[BEGIN Given data]

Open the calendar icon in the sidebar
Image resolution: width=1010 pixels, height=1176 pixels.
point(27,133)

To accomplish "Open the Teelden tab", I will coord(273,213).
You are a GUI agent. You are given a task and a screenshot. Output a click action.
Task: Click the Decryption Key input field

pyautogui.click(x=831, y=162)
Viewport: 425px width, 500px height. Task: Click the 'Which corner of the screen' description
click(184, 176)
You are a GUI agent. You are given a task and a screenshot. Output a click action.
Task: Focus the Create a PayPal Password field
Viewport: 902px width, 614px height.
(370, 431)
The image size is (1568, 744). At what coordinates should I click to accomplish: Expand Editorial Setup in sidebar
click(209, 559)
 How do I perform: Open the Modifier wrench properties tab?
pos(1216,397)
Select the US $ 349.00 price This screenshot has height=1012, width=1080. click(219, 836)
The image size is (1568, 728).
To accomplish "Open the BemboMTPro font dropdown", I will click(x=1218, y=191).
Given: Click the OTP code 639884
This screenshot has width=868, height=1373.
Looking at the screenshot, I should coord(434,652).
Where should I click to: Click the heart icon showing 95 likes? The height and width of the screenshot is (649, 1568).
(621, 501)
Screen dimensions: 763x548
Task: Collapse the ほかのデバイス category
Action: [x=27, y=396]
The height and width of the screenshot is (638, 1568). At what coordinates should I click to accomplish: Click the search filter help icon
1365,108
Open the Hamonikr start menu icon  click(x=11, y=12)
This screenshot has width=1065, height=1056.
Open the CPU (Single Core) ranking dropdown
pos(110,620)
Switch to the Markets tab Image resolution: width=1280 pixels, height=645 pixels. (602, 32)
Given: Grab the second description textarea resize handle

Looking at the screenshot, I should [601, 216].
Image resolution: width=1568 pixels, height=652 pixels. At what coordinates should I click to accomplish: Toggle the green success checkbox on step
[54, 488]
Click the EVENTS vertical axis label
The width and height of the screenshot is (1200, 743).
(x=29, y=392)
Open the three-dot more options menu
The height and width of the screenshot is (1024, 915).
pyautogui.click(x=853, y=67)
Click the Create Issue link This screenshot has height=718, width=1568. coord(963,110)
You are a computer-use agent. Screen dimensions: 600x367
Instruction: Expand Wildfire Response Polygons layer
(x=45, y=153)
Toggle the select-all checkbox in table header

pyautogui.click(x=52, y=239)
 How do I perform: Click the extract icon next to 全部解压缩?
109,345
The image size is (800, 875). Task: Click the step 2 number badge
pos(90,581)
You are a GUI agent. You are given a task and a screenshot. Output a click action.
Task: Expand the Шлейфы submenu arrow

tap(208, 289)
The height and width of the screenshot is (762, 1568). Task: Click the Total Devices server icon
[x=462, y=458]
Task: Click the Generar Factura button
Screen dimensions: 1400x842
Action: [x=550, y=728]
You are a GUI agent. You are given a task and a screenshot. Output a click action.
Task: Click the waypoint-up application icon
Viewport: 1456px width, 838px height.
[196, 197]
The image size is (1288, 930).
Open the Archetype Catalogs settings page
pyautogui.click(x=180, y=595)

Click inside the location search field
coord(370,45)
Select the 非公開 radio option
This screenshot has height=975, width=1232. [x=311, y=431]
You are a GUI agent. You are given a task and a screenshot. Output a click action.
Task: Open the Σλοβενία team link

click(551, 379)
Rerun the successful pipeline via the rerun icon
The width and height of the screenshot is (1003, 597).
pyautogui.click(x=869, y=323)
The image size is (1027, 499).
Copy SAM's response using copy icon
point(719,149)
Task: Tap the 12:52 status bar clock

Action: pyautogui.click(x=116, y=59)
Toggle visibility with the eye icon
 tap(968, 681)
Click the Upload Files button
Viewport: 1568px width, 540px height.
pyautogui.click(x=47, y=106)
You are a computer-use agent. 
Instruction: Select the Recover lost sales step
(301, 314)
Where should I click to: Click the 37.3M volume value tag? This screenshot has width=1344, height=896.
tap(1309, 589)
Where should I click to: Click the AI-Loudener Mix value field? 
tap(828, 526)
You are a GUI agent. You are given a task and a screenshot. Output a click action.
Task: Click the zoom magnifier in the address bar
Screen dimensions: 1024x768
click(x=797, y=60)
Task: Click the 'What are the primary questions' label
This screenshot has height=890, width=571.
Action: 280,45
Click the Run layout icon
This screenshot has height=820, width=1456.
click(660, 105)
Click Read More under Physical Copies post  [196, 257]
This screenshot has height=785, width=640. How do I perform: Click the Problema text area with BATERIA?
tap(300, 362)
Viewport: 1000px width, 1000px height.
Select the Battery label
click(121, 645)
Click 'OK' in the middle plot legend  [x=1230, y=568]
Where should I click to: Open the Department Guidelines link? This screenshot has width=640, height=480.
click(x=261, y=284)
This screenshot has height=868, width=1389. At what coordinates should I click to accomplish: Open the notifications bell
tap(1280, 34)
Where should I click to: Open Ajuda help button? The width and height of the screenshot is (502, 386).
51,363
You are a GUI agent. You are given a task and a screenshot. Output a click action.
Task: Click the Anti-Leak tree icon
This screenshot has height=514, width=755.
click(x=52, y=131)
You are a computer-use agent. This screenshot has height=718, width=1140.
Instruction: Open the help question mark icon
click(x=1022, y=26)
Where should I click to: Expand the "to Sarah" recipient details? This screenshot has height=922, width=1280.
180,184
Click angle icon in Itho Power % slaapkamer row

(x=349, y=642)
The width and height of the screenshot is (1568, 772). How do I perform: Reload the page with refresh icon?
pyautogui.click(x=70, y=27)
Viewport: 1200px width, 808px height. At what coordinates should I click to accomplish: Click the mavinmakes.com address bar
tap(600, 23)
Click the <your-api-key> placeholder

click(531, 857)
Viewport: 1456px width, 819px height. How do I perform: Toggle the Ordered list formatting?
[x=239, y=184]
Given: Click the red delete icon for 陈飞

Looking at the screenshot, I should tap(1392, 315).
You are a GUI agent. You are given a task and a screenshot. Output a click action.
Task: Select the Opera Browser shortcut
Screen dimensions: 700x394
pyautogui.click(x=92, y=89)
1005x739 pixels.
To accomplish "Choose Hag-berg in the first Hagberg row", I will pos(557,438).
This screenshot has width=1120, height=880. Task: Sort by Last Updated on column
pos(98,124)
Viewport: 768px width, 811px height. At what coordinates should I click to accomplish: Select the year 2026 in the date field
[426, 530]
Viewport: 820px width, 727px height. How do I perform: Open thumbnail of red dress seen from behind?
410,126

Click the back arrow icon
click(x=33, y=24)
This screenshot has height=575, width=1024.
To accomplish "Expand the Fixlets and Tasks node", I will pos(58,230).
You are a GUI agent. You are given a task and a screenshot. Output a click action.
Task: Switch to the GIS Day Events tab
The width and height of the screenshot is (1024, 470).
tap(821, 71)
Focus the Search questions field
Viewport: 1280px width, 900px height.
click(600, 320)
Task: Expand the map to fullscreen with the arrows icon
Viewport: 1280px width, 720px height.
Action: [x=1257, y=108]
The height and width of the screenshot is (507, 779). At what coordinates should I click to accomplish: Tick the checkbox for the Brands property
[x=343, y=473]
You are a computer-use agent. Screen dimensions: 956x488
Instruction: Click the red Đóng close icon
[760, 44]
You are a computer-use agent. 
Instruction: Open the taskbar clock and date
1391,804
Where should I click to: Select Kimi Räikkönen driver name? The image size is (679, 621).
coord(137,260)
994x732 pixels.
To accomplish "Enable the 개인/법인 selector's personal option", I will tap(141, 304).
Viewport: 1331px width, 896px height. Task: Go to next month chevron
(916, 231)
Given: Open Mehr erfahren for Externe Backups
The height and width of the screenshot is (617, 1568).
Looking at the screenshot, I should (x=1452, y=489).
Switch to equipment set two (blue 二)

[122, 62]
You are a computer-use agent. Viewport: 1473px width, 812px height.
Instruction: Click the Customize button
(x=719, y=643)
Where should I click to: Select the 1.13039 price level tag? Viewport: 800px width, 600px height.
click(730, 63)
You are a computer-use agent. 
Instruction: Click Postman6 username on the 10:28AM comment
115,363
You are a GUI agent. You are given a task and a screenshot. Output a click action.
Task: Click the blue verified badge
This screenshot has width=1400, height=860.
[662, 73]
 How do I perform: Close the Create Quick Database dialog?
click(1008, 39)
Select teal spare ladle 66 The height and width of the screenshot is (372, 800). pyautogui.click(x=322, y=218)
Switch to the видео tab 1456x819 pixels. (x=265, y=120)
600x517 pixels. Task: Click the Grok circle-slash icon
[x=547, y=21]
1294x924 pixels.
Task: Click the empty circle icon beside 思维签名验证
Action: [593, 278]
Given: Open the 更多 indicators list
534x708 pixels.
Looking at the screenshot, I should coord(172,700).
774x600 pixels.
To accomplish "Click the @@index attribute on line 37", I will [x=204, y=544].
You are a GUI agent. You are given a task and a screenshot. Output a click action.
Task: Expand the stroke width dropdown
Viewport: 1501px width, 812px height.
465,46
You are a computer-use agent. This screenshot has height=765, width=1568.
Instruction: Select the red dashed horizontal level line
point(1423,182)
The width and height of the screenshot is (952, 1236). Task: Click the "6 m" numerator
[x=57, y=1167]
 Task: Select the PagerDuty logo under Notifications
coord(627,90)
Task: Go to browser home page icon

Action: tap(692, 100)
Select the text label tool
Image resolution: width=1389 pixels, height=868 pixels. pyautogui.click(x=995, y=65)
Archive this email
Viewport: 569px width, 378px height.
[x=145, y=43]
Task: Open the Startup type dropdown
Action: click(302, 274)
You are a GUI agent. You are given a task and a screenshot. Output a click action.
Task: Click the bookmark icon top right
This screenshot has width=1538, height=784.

[END Given data]

Rewrite the lines between the one containing "The height and width of the screenshot is (762, 1568)." and the one containing "pyautogui.click(x=180, y=595)", inclusive, replacing "icon" with "symbol" and leaving everything else unchanged.

The height and width of the screenshot is (762, 1568). Task: Click the Total Devices server symbol
[x=462, y=458]
Task: Click the Generar Factura button
Screen dimensions: 1400x842
Action: [x=550, y=728]
You are a GUI agent. You are given a task and a screenshot. Output a click action.
Task: Click the waypoint-up application symbol
Viewport: 1456px width, 838px height.
[196, 197]
The image size is (1288, 930).
Open the Archetype Catalogs settings page
pyautogui.click(x=180, y=595)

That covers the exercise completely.